Turning to FIG. 1, a stylized diagram of a prior art electrode in contact with body tissue is illustrated. The electrode includes a tip end. The electrode may experience an induced current that may flow in the direction indicated in FIG. 1. The induced current (iinduced) may be the result of an electrical field, a magnetic field, or an electromagnetic field applied to the electrode. The induced current may flow through a lead connected at a proximal end to the IMD and at a distal end to the electrode. At the tip of the electrode, the current path is interrupted and the induced current may experience a significant sudden increase in impedance (Imp). The power experienced by the body tissue at the tip end of the electrode is defined by Equation 1.Power=(iinduced)2*Imp  Equation 1The power relating to the current that is induced may be significantly large since it is equal to the square of the induced current [(iinduced)2] multiplied by the high impedance [Imp] at the tip end of the electrode. Therefore, at the intersection of the body tissue and the electrode, a significantly high amount of power may be delivered. Due to the principle of conservation of energy, this power may be converted into and dissipated as another form of energy, such as thermal energy. In other words, at the tip of the electrode a large amount of power is transformed to thermal energy, thereby causing a significant rise in temperature.

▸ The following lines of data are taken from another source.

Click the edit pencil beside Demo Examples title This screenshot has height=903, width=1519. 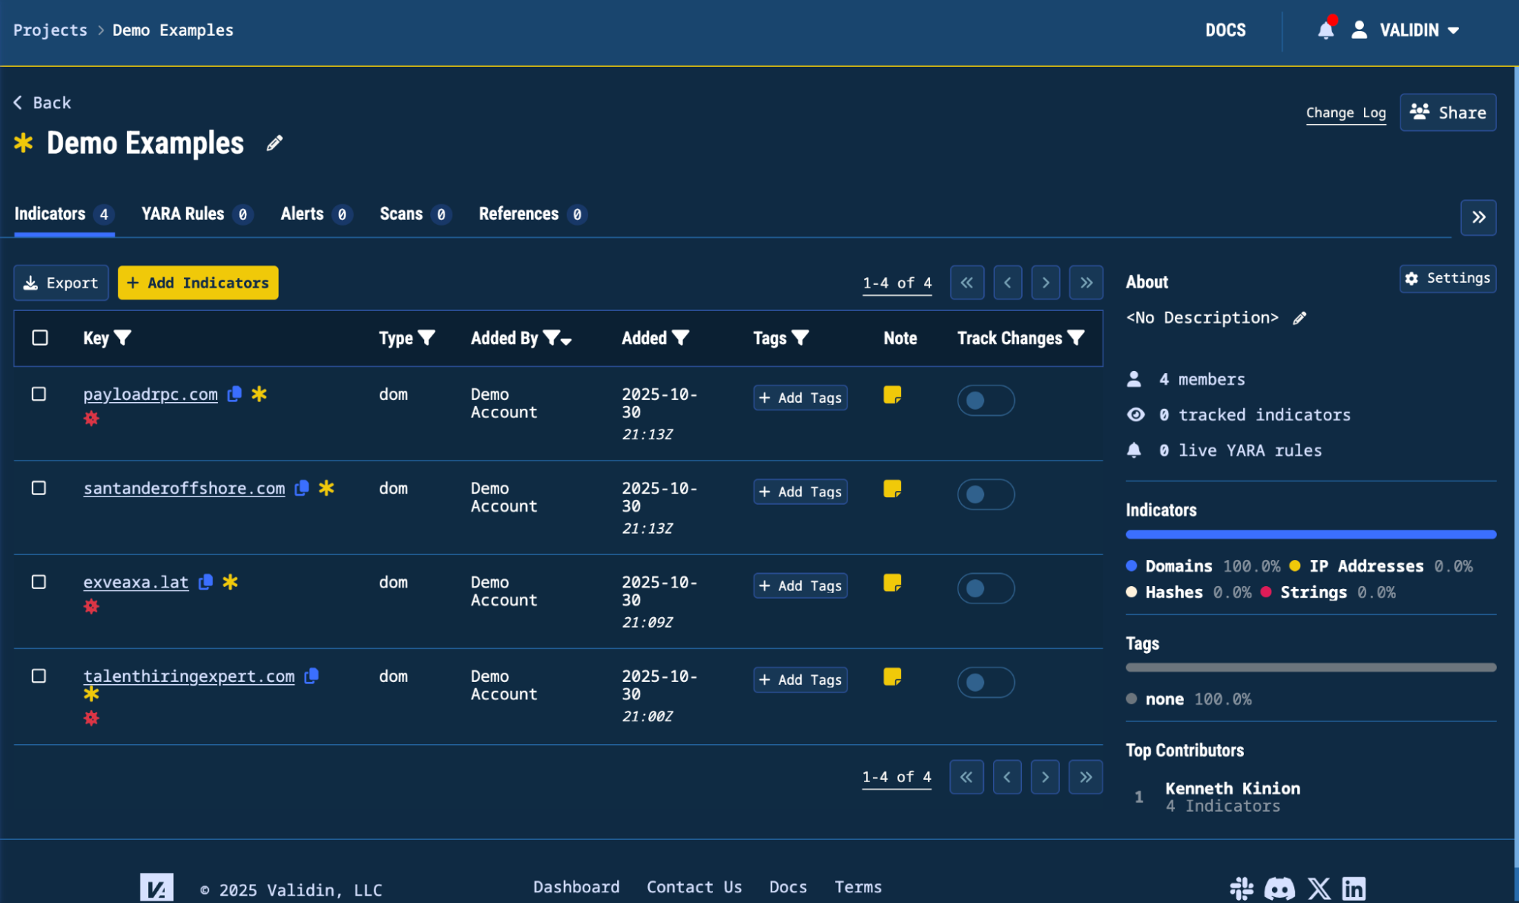pyautogui.click(x=274, y=143)
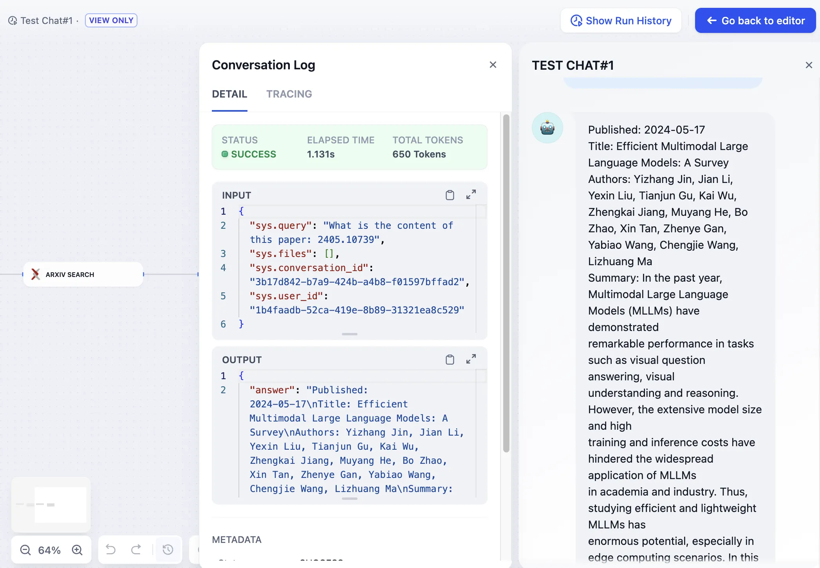Zoom in the workflow canvas
The image size is (820, 568).
pyautogui.click(x=77, y=550)
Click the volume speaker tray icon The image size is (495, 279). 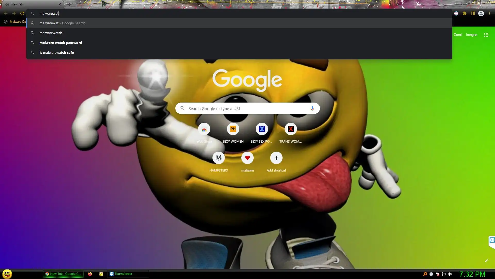[450, 274]
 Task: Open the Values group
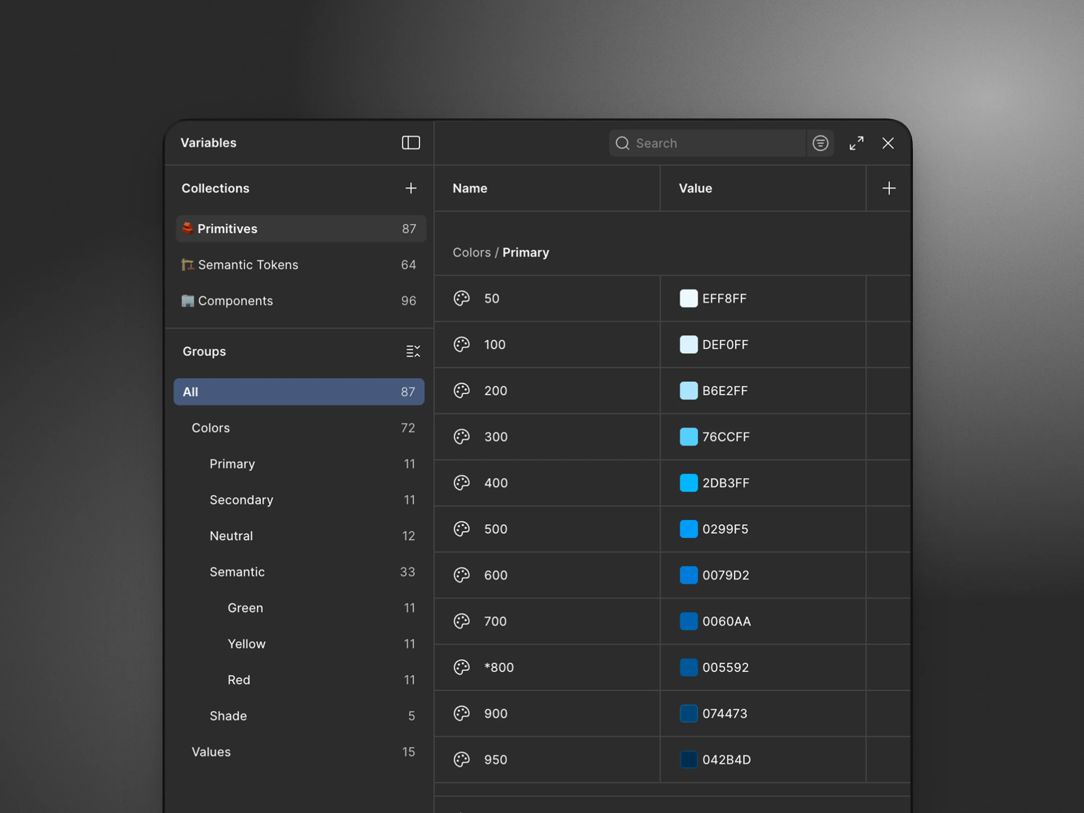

Turning now to FIG. 2, a graph relating to an exemplary temperature rise resulting from an induced current is illustrated. After the start-of-scan of a radio frequency (RF) signal, the tip of the electrode associated with the IMD may experience induced current. As described above, this induced current may result in significant thermal energy associated with power flux at the electrode-tissue interface. In some cases, the temperature at the interface may rise asymptotically until a substantial steady-state is reached. For example, as illustrated in FIG. 2, upon the start-of-scan, a significantly rapid rise in the temperature at the end of the electrode may occur. In one example, a temperature rise above 42° C. may be experienced in a relatively short time interval. Due to this sudden rise in temperature, the tissue surrounding the electrode may be damaged, perhaps irreparably. Thus, nerve damage may occur because of the thermal energy dissipated into a nerve tissue coupled to the electrode of FIG. 1. State-of-the-art implantable device systems generally lack an efficient method of protecting body tissue from thermal damage due to RF or magnetic energy induced current.
The present invention is directed to overcoming, or at least reducing, the effects of one or more of the problems set forth above.